Лучший наряд из 60-й средней школы ездил в Болгарию, там стоял в карауле у памятника советским воинам. Приезжал в Одессу и почетный караул болгарских школьников.
Взлеты отваги, воли, ума, таланта – все это рождается любовью к своей земле. Об этом я думал, когда шел по овеянному славой городу-герою и когда совершенно неожиданно увидел вдруг чернобрового поджарого парня: он... тот самый, из «Гамбринусе»... Я остановил его, объяснил, что неделю назад оказался свидетелем спора в «Гамбринусе».
– Кто тогда выиграл пари?
Парень погрустнел, махнул рукой.
– Я проиграл. 31:30. Но это нечестно. Нам попадалось много ленинградцев.
– Это что же, вы остановили шестьдесят одного человека?
– Послушайте,– парень с надеждой глянул на меня.– Ну, вот вы – приезжий. Я вижу – вы скажете честно: Дерибасовская лучше или Невский? Я же вижу, вы скажете правду.
Сразу после Одессы трудно привыкнуть к другому городу, сразу после дружелюбной общительности одесситов пусто даже в многолюдном метро, где каждый сам по себе. Эскалатор поднимает на выход густой поток пассажиров. Какая-то девушка стоит рядом, приклонилась к парню.
– А у нас сегодня юбилей свадьбы,– совершенно неожиданно говорит она мне,– три года...
Странно прозвучало это чужое откровение. И вдруг я понимаю, что эскалатор метро выносит меня сейчас... к морю, к белым акациям.
– Вы из Одессы?
Зачем я спросил. И без того понятно.
– Нет, из Саратова.
Пауза, неловкая заминка. Обидно.
– Но мы... учились в Одессе. Целых пять лет.
Конечно, конечно. С ясностью, близкой к галлюцинации, я чувствую, как метро выносит меня на Дерибасовскую, на Приморский бульвар. Я ясно вижу разливы электрических огней на одесском рейде.
1977 г.
Под навесом стояли люди, прячась от уже стихающего дождя. Они с удивлением смотрели на седого человека в очках, на ребят вокруг него, которые вышли из-под навеса на дождь.
– Что они там увидели? – спросил кто-то в глубине навеса.
– Радугу,– ответил другой.
– Вот чудики...– сказал первый.
– Это не чудики.

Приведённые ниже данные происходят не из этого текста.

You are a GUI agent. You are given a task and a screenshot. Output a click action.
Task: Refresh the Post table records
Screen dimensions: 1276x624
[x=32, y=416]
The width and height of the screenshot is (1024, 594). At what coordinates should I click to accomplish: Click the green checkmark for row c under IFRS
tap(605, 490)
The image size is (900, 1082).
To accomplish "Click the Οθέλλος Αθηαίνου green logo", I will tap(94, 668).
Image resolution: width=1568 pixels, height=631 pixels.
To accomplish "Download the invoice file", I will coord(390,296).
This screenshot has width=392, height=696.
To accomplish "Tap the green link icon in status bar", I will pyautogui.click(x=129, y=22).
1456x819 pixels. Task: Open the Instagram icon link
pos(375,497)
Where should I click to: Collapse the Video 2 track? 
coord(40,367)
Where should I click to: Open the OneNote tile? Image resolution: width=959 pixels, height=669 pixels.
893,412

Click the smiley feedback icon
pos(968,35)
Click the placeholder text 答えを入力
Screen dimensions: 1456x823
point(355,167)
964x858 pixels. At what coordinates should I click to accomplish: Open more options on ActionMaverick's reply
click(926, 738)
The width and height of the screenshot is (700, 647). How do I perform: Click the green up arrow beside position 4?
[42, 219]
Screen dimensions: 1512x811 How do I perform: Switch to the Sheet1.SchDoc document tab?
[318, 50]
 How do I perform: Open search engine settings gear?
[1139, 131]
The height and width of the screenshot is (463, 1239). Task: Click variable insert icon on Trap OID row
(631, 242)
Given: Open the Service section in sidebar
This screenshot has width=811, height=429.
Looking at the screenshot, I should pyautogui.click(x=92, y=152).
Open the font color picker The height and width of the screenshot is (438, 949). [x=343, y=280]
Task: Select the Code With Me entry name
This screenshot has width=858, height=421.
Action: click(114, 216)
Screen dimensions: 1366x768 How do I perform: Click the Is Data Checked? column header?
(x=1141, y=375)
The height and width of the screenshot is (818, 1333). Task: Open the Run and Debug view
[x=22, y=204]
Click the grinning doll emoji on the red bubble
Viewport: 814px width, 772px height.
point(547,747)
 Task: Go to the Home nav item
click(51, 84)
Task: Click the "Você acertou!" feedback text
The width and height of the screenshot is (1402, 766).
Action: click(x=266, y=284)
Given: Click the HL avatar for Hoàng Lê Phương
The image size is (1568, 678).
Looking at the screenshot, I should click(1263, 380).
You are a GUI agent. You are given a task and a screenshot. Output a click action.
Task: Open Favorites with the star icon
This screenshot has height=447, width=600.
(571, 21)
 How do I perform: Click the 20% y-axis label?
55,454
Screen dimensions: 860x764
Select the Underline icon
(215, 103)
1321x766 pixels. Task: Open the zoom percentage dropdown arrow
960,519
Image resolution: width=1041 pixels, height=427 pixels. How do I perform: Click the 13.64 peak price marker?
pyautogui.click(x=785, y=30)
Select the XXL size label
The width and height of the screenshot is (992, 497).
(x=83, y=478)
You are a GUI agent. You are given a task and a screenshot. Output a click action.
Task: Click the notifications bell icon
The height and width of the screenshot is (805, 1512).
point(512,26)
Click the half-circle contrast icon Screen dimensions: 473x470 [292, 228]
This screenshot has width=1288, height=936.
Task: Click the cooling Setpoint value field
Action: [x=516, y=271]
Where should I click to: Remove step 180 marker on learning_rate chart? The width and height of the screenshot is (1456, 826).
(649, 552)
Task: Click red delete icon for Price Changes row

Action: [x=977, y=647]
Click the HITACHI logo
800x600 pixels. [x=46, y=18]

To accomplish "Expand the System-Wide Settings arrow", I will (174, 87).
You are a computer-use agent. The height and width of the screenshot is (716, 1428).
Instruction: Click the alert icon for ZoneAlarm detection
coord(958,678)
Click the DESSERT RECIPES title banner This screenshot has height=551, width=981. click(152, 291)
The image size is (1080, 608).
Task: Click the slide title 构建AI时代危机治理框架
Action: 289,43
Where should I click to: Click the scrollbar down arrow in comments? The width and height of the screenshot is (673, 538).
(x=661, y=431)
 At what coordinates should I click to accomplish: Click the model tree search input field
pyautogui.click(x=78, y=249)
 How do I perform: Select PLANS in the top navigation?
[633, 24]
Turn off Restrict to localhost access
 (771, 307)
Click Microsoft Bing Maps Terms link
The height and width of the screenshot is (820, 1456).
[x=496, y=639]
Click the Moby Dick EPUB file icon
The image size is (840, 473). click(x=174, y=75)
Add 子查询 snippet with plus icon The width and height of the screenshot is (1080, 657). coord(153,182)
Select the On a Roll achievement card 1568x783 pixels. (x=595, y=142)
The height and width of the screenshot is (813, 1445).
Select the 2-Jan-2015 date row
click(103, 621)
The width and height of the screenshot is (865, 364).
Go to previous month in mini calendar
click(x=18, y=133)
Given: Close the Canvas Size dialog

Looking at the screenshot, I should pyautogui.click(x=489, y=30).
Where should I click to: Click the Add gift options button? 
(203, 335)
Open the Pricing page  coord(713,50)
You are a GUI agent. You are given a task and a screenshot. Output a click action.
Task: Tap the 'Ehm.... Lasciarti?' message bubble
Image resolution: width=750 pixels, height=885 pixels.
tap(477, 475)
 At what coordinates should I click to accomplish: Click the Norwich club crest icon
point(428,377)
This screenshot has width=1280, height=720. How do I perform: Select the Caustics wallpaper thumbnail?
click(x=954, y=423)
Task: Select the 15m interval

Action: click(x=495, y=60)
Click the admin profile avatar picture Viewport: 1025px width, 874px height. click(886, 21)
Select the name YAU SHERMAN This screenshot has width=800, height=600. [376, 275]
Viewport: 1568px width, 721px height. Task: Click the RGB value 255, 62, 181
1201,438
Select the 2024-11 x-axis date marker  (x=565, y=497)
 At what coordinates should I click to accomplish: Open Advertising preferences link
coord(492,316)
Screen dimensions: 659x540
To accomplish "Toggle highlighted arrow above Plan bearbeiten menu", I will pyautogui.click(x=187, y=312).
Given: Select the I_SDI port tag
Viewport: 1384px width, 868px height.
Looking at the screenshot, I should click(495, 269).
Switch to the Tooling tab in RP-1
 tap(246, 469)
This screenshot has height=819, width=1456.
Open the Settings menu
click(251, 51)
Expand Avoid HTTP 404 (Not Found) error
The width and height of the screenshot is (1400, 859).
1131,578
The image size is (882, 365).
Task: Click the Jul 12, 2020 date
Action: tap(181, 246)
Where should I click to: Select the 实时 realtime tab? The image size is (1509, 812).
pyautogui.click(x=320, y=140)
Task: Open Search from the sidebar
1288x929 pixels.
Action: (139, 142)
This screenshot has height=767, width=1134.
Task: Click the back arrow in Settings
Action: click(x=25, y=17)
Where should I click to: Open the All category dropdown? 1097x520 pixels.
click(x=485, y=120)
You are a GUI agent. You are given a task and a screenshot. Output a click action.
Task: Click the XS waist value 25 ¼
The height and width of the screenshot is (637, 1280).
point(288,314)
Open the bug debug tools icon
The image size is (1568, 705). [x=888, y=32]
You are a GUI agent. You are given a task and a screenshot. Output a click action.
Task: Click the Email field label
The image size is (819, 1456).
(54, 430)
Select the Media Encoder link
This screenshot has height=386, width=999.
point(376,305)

Это ученики Осташинского,– сказал кто-то третий...
Тема урока была «Зима». Художница нарисовала девочку. Стройная до неправдоподобия, снежно-белое платье ее растекается широким веером. Похоже, будто не платье стекает вниз до бесконечности, а она, это хрупкое существо, вырастает из светлого веера.
Руки ее подняты вверх, взметнулась дирижерская палочка. Там, наверху, куда упирается конец палочки, куда устремлен взгляд девочки,– там начинается музыка: оттуда льются круги, вначале маленький белый, потом светло-голубой, зеленый, серый, синий, черный. Музыкальные круги ширятся, растут, захватывают все пространство.
И там же, далеко наверху, начинается... снегопад.
Девочка дирижирует снегопадом. На обороте картины подпись автора – Наташа Борисюк, 11 лет.